I followed SheSimmers' recipe fairly closely with the following modifications:
- Used soy sauce instead of fish sauce in the sauce (oh my thats a lot of sauce in one sentence). Mostly because I didn't want to buy another bottle of fish sauce for Ajax when I had a lot leftover back downtown. For future iterations, I'll use a 1:1 ratio of soy to fish sauce.
- Used brown sugar instead of palm sugar, and Chinese rock sugar instead of brown sugar in the sauce. Not a good idea since it took forever to melt the rock sugar. For future iterations, I'll probably keep the brown sugar sub but use honey or whatever unrefined sugar I pick up at Bulk Barn for the rest of the sweetener.
- Didn't use shrimp, so I was mostly left on my own to figure out the timing of how long to cook the noodles for. My impression from reading her recipe is that there's real danger of overcooking the noodles, which did not turn out to be the case (perhaps I bought a different kind of rice noodles?).
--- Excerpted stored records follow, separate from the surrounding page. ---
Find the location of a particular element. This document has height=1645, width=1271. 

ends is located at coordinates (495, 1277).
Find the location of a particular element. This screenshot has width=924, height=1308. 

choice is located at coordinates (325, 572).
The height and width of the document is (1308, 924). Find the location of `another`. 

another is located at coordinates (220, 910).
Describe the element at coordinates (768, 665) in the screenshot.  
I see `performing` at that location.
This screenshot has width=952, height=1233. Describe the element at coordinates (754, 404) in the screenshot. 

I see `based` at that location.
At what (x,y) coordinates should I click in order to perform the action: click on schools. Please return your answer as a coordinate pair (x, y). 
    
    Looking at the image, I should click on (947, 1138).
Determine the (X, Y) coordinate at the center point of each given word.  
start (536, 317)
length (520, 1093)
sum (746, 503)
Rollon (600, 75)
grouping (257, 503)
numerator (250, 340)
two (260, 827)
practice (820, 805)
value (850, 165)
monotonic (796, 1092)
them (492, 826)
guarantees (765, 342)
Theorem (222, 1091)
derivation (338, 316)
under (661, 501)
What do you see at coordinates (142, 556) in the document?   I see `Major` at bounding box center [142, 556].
In fact I had the opposite problem of the noodles taking a long time to cook through. I needed to add extra water at the end and steam the noodles for a bit with the lid on to soften the noodles to al-dente.
- Used more chives and also cooked it and the bean sprouts since I don't like raw veggies too much. Sticking with this method for future iterations.
- Used onions instead of shallot, because too much trouble to stock another allium.
- Cut the salted preserved radish into strips instead of a fine dice since it's easier to pick up along with the noodles.
- I like a ton of chopped peanuts (and the juice of an entire quarter of lime cause sour = my preferred dominate flavour in pad thai) as garnish. Bonus for using spicy peanuts.
Here's a handy pictorial guide of my version:
The black numbers are the cooking order. Let me be proud of my mise, it makes cooking so much easier when you can just grab containers and dump its entire content in. Kenji is always right in you can never have too many metal bowls.